Contemporary Geometric Beadwork

Kris Empting-Obenland, Kate McKinnon, Sam Norgard
Contemporary Geometric Beadwork
Kris Emtping-Obenland is a professional bead artist from Germany, and Kate McKinnon leads the Contemporary Geometric Beadwork team from the USA.

Kris says, "Beads are my passion. I like to compare them with Lego: you can build anything with beads. I'm using different stitching techniques depending on the construction I want to achieve. Otherwise it's just thread and beads - seed beads mainly - that help me bring my fantasies to life. I draw a lot of inspiration from geometry. I love how repeating strong geometric shapes over and over again create organic textures and optics."

Kate says, "When I first saw the Moths bangle by Kris, I wanted to create a cloak covered in butterflies that showed this kind of clustering. I was crafting the first butterflies by casting them off of the edges of an open set of 3-faced mirror tetrahedra I happened to have on hand.

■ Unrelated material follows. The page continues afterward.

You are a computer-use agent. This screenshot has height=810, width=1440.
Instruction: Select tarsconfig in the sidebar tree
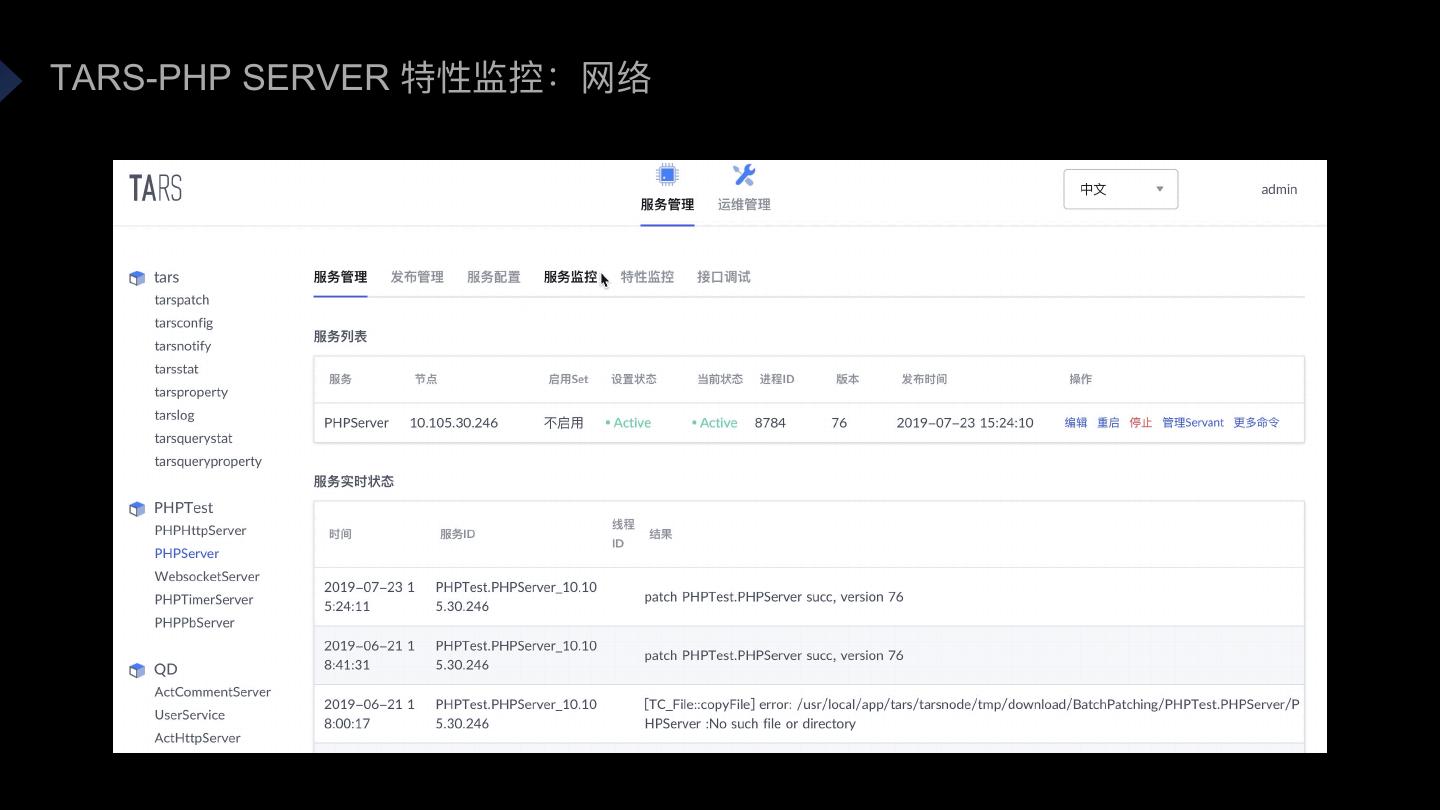pos(184,323)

Imagine my surprise when I saw the neckpiece by Kris and it was the triangles of the moths, loosely structured into lots and lots of incomplete tetrahedra.

I felt this collaboration already existed, and I was simply fulfilling it by dreaming the cloak.

Sam Norgard is a professor and artist at the Savannah College of Art and Design, and her team in Nova Scotia will be creating a series of the butterflies for the cloak.
Moths bangle
glass beads and thread
A collection of moth-forms to wear around the wrist.

The distribution of moths on logs, butterflies on trees, and leaves in the forest all turn out to be ruled by the kind of symmetry that assures space and light for all. In these pieces, Kris has explored not only the distribution of the individuals but also the idea that butterflies and moths have an uncanny way of folding up to resemble parts of tetrahedrons. This resonates well with the way that the butterflies are being created for the cloak, because Kate is using the edges of open (flat) tetrahedra to cast them off.
glass beads and thread
This geometric piece shows the concept of the gathered moths as sections of tetrahedra, and shows one of the ways that butterflies and moths clluster on rocks and trees while migrating.
Cloak of Butterflies
glass beads, thread, fabric
A sheer cloak of clustered, waking butterflies in a natural distribution. The elements will be crafted by hundreds of beaders around the world and assembled by Kate and the team for the show. The sketch shown is the attitude we will look for in our butterflies; wings alert, distribution natural, preparing for the first flight of the day.